Your task:
Provide the number of lines below that include "swatch", without any other words.

[Stored items]
- - -
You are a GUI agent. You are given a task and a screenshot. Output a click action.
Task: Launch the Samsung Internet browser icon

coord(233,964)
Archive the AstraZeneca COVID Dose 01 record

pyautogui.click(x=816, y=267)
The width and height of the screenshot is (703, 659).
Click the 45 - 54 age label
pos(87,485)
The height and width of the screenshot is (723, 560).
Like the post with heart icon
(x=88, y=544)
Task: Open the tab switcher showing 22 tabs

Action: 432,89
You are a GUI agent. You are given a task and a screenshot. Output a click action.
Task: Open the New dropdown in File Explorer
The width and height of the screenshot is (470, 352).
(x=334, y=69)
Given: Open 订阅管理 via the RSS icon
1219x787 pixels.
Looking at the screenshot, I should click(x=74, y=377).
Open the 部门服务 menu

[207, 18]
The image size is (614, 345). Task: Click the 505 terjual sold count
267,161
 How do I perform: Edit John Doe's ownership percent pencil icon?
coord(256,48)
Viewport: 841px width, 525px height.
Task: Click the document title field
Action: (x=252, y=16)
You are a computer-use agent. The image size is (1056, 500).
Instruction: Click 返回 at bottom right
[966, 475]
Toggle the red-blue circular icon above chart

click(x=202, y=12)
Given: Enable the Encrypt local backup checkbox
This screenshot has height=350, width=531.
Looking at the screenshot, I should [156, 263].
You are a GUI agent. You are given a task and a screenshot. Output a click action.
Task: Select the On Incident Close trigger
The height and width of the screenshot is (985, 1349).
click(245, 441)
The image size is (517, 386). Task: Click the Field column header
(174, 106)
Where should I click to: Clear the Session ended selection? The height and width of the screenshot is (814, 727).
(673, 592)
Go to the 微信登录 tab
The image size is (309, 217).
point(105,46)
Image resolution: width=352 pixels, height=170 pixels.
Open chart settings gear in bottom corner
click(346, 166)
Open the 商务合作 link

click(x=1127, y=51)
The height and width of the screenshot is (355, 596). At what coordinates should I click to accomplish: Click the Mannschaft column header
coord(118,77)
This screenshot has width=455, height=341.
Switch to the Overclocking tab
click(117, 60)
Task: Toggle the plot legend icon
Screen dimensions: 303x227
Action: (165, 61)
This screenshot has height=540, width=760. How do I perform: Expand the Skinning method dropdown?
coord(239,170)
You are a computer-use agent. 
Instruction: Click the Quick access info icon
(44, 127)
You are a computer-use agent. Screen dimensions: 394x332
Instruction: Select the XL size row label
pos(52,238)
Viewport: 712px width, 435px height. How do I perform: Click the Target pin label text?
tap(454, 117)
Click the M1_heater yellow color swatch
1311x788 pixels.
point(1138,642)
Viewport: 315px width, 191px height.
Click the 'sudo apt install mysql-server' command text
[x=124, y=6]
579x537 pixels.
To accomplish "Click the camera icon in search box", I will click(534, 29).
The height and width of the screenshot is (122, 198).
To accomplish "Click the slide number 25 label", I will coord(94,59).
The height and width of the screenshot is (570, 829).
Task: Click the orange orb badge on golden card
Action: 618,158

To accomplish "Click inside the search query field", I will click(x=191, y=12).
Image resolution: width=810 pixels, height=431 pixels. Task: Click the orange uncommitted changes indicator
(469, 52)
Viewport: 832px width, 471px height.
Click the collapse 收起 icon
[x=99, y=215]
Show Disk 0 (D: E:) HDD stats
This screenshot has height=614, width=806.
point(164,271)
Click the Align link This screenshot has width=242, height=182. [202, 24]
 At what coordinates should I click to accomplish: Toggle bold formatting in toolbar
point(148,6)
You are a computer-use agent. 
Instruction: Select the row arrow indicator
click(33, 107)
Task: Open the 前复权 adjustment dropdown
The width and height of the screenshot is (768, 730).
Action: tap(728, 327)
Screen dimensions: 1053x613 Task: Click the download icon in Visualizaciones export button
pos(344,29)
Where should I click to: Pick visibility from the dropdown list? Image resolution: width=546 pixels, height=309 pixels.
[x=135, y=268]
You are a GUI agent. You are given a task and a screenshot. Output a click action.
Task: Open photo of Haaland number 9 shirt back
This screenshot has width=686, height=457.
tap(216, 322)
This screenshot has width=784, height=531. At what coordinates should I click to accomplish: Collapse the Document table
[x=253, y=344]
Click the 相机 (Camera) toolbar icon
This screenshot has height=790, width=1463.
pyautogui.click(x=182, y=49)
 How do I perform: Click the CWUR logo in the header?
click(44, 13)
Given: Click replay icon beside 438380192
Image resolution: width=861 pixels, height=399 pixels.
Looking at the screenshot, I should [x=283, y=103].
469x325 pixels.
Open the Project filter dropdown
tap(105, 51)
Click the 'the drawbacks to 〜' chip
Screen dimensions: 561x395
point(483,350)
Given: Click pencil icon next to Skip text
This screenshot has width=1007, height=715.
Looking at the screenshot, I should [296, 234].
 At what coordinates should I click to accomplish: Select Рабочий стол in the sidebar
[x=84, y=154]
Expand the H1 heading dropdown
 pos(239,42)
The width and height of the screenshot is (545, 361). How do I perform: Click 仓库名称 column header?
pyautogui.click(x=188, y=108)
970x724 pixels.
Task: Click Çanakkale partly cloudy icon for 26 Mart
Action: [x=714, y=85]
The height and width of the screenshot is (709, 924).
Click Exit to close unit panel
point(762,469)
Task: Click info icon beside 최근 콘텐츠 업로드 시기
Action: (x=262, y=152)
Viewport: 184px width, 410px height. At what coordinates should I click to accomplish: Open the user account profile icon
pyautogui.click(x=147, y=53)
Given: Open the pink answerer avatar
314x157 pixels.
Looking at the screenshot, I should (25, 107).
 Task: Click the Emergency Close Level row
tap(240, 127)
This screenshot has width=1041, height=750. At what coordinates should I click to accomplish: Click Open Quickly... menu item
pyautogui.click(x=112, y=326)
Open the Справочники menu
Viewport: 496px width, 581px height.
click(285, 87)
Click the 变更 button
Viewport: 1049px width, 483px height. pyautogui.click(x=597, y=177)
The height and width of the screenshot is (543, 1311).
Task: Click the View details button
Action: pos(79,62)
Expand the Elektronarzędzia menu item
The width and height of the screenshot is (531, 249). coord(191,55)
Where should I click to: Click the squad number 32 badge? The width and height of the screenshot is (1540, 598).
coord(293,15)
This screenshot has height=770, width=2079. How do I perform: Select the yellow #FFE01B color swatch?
- - -
Solution to the problem:
2